This Data Processing Agreement (“Agreement”) is entered into by and between Bitz ‘n’ PC’z Ltd (“Data Processor”) and your school (“Data Controller”) and outlines the terms and conditions under which the Data Processor will provide IT services to the Data Controller, in compliance with the United Kingdom General Data Protection Regulation (UK GDPR).

1. Definitions

1.1 “Data Subject” means an identified or identifiable natural person to whom Personal Data relates.

1.2 “Personal Data” means any information relating to a Data Subject.

1.3 “Processing” means any operation or set of operations performed on Personal Data or sets of Personal Data, whether or not by automated means, such as collection, recording, organisation, structuring, storage, adaptation or alteration, retrieval, consultation, use, disclosure by transmission, dissemination or otherwise making available, alignment or combination, restriction, erasure, or destruction.

2. Data Processing

2.1 The Data Processor shall process Personal Data on behalf of Data Controller, in accordance with this Agreement and the applicable data protection laws, including the UK GDPR.

2.2 The Data Processor shall process Personal Data only as necessary to provide the IT services outlined in the Service Level Agreement (SLA) between the parties, including user account creation, cloud backups, Microsoft 365 support and other services as agreed upon by the parties.

3. Subprocessors

3.1 The Data Processor may engage sub-processors to process Personal Data, provided that the Data Processor enters into a written agreement with each sub-processor that imposes the same data protection obligations as this Agreement.

3.2 The Data Processor will notify Data Controller of any intended changes concerning the addition or replacement of sub-processors, giving the Data Controller the opportunity to object to such changes.

3.3 The Data Processor’s current sub-processors are listed here.  The Data Processor will update the Data Controller if any changes are made to this list.

4. Security Measures

4.1 The Data Processor shall implement and maintain appropriate technical and organisational security measures to protect Personal Data against unauthorised or unlawful processing, accidental loss, destruction, or damage.

4.2 The Data Processor shall ensure that its personnel authorised to process Personal Data are subject to appropriate confidentiality agreements.

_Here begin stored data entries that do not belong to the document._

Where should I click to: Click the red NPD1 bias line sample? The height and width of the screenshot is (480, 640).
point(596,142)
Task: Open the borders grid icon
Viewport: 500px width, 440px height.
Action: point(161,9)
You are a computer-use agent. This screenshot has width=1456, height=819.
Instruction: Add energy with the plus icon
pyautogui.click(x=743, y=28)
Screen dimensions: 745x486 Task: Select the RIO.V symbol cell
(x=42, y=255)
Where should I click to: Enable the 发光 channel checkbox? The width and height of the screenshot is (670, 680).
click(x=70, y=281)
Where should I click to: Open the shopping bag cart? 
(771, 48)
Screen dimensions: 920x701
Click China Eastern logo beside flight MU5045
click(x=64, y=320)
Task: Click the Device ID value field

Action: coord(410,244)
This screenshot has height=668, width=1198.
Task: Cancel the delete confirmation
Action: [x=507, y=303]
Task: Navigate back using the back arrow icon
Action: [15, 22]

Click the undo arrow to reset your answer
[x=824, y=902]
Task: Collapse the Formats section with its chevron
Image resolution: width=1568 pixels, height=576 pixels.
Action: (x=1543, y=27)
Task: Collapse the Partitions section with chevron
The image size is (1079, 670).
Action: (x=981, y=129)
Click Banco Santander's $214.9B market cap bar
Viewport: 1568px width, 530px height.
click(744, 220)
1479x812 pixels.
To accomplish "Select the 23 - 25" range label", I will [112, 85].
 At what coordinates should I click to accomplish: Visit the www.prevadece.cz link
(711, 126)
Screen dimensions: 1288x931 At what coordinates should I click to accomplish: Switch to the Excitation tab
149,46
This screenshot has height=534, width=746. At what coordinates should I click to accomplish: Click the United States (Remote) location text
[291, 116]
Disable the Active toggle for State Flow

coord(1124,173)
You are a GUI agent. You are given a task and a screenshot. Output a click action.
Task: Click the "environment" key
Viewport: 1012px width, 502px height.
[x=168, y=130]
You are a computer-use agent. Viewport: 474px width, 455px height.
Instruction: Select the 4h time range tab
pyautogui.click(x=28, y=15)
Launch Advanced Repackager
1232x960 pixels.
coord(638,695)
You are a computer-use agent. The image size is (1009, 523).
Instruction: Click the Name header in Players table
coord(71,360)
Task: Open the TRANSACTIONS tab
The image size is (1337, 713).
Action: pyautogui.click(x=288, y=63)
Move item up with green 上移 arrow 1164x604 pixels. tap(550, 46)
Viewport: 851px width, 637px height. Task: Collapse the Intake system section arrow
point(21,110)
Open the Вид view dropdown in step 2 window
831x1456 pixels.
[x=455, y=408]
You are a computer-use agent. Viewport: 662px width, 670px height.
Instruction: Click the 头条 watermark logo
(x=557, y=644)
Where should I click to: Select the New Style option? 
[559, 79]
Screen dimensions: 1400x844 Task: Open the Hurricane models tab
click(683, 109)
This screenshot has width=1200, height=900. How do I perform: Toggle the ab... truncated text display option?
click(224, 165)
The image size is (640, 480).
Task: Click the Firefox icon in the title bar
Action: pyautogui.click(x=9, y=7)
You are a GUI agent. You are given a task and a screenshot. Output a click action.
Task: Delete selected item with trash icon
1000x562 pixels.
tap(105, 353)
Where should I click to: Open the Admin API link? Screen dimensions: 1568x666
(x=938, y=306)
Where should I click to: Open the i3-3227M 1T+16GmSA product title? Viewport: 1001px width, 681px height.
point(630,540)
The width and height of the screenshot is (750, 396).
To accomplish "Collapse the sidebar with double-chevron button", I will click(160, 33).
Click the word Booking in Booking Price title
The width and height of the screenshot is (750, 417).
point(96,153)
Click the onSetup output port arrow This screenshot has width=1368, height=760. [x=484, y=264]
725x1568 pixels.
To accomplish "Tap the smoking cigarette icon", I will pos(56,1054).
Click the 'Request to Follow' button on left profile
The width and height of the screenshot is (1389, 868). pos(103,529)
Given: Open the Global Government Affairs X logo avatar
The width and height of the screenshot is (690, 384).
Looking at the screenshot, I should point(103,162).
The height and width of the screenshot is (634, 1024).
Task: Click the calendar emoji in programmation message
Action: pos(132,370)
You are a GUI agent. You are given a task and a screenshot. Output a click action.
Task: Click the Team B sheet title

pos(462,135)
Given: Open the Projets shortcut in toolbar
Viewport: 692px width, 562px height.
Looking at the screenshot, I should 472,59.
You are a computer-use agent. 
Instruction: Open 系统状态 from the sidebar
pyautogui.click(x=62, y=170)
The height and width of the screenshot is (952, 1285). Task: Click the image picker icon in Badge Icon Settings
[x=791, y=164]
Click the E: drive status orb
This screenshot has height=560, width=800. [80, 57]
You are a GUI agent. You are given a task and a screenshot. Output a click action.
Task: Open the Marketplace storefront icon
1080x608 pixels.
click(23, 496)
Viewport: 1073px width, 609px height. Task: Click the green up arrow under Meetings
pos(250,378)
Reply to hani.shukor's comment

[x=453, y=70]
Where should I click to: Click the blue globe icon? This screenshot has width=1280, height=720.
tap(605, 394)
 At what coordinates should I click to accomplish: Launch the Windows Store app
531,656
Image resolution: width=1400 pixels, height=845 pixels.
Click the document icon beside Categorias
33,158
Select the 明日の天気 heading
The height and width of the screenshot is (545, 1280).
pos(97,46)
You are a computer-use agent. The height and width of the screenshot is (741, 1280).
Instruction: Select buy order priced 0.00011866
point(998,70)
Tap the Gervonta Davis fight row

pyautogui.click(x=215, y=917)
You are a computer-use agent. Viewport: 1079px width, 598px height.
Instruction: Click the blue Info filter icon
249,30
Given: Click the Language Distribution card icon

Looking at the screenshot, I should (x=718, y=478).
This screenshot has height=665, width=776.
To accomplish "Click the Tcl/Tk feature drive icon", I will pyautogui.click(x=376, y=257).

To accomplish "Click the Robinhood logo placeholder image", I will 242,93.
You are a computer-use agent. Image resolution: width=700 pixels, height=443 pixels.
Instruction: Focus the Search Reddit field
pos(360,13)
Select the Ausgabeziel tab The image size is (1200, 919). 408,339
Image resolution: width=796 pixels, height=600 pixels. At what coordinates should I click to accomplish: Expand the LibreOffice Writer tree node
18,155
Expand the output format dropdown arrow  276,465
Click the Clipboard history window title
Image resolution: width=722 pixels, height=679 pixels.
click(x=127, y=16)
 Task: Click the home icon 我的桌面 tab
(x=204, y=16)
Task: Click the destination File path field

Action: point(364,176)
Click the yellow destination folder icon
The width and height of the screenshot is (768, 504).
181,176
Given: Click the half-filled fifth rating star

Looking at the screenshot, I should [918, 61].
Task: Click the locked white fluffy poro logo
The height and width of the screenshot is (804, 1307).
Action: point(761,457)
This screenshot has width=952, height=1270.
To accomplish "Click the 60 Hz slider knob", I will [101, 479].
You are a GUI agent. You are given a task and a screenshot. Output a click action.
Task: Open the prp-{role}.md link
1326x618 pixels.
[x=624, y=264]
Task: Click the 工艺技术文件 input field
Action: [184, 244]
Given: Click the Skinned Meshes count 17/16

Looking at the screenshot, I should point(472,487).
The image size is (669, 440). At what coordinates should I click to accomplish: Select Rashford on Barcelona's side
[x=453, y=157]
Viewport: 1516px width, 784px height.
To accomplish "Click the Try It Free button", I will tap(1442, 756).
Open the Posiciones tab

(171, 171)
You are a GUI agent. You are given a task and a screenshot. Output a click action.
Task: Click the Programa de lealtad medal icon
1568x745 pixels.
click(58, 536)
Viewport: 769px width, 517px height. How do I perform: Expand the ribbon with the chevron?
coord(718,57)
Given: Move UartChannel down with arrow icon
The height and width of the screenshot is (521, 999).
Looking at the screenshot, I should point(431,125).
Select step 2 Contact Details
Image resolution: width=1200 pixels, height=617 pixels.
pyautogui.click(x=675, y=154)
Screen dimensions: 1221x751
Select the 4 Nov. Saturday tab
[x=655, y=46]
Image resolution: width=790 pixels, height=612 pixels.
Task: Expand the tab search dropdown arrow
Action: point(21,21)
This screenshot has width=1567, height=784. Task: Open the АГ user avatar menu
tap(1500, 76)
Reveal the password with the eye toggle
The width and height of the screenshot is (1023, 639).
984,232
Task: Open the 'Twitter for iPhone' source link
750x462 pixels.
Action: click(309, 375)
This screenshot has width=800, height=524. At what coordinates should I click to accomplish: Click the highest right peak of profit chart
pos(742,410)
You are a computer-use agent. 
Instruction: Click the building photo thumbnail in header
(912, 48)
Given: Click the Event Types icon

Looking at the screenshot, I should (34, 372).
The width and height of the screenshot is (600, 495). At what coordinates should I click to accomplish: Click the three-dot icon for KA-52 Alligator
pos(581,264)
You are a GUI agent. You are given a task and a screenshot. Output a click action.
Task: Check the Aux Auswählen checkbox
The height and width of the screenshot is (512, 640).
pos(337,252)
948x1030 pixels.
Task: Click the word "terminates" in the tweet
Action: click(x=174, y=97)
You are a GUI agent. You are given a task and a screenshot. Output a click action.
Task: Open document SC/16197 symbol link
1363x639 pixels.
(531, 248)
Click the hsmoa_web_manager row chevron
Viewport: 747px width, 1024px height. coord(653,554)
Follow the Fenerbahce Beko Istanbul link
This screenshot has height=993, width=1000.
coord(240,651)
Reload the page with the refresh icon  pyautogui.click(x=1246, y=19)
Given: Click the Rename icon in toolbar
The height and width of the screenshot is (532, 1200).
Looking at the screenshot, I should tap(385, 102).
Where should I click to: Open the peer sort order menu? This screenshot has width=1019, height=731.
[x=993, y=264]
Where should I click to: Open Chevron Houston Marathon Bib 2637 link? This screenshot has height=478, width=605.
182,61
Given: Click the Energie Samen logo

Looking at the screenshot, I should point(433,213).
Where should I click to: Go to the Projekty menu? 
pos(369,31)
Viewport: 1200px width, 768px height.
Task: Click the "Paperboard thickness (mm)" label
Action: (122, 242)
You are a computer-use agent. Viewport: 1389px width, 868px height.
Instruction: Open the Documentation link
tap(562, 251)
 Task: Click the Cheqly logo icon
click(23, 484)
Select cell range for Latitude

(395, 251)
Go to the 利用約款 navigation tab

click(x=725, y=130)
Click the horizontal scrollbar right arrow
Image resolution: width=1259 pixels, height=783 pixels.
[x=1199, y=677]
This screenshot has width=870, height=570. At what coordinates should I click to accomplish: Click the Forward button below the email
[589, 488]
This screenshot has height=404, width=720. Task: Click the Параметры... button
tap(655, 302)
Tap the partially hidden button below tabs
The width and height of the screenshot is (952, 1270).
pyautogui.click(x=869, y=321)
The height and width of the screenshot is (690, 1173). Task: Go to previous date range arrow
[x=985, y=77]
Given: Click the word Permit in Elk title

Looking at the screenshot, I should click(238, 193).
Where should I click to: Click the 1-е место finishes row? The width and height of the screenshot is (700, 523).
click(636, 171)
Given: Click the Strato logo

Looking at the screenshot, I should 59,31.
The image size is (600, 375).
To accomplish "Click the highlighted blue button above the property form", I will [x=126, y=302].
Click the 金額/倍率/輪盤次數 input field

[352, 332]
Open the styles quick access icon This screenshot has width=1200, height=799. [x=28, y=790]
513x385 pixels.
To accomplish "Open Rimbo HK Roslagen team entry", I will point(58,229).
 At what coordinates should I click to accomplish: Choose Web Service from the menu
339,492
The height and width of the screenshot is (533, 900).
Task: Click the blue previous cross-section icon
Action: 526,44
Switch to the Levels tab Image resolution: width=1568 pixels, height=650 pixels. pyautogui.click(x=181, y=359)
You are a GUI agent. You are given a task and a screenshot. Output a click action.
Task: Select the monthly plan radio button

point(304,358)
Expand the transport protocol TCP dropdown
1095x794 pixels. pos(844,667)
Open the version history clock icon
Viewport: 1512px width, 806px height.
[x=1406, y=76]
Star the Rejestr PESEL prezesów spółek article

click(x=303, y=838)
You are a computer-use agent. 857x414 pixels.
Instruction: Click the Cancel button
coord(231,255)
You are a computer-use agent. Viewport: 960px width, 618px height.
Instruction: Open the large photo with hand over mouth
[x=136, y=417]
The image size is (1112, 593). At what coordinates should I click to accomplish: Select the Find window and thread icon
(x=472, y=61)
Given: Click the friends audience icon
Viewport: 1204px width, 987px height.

5. Data Breach Notification

5.1 In the event of a Personal Data breach, the Data Processor shall notify the Data Controller without undue delay and in any case within 72 hours, providing all relevant details of the breach.

6. Data Subject Rights

6.1 The Data Processor shall assist the Data Controller in responding to any requests by Data Subjects to exercise their rights under the UK GDPR, including the rights to access, rectification, erasure, restriction, data portability, and objection to processing.

7. Audit and Inspection

7.1 The Data Processor shall make available to the Data Controller all information necessary to demonstrate compliance with this Agreement and the UK GDPR and shall allow for and contribute to audits and inspections conducted by the Data Controller or an auditor mandated by the Data Controller.

8. Termination

8.1 Upon termination of the SLA between the parties, the Data Processor shall, at the choice of the Data Controller, delete or return all Personal Data to the Data Controller and delete existing copies, unless required to retain the Personal Data by applicable law.

This Agreement shall be governed by and construed in accordance with the laws of the United Kingdom. Each party hereby submits to the exclusive jurisdiction of the courts of the United Kingdom.